# PROBLEM
Every line in the entries where "label" is found should be copied.

----------

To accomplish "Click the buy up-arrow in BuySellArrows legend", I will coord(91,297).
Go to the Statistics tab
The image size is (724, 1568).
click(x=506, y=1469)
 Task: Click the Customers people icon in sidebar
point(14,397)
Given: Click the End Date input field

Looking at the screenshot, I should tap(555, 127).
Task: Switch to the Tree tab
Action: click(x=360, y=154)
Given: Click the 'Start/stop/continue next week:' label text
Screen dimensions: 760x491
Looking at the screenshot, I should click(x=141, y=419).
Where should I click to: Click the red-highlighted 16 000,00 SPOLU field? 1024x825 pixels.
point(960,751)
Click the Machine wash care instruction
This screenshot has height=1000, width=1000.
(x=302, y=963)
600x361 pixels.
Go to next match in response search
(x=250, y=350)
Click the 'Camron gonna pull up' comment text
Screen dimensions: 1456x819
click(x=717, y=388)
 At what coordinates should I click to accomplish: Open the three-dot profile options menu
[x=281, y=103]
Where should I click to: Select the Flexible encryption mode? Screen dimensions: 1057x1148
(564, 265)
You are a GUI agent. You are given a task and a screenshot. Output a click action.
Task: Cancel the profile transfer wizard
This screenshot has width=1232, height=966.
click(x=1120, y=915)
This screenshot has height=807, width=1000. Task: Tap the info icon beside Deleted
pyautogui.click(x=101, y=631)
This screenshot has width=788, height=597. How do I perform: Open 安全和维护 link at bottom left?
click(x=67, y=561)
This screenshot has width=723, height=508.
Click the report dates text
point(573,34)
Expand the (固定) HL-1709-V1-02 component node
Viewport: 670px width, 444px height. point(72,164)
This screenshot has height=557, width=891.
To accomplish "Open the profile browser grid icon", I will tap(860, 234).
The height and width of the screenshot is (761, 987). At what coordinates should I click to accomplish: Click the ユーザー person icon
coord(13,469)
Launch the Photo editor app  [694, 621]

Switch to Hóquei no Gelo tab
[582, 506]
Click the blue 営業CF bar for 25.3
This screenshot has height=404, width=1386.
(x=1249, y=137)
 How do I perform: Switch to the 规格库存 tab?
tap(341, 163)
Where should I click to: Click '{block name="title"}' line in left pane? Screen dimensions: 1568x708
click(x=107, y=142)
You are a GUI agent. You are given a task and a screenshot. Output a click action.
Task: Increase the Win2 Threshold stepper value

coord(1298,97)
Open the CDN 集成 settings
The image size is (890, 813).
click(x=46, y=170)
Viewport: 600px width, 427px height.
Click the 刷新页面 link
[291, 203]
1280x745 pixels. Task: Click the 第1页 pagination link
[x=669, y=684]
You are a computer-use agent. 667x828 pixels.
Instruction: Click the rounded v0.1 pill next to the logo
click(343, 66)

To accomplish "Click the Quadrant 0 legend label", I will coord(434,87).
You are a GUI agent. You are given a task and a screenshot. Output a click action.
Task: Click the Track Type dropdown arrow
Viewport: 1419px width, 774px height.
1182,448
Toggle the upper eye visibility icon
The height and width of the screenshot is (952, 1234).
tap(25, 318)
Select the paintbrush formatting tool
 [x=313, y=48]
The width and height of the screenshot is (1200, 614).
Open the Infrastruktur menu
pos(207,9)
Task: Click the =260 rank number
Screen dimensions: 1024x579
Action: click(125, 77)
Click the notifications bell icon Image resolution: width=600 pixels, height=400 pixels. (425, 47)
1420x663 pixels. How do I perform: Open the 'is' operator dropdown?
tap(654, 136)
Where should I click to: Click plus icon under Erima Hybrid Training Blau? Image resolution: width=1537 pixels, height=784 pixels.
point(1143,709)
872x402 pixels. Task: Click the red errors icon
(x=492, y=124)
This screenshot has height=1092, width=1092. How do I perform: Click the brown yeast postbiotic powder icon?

----------

# TASK ANSWER
Given: Click the 'Start/stop/continue next week:' label text
To accomplish "Click the Quadrant 0 legend label", I will coord(434,87).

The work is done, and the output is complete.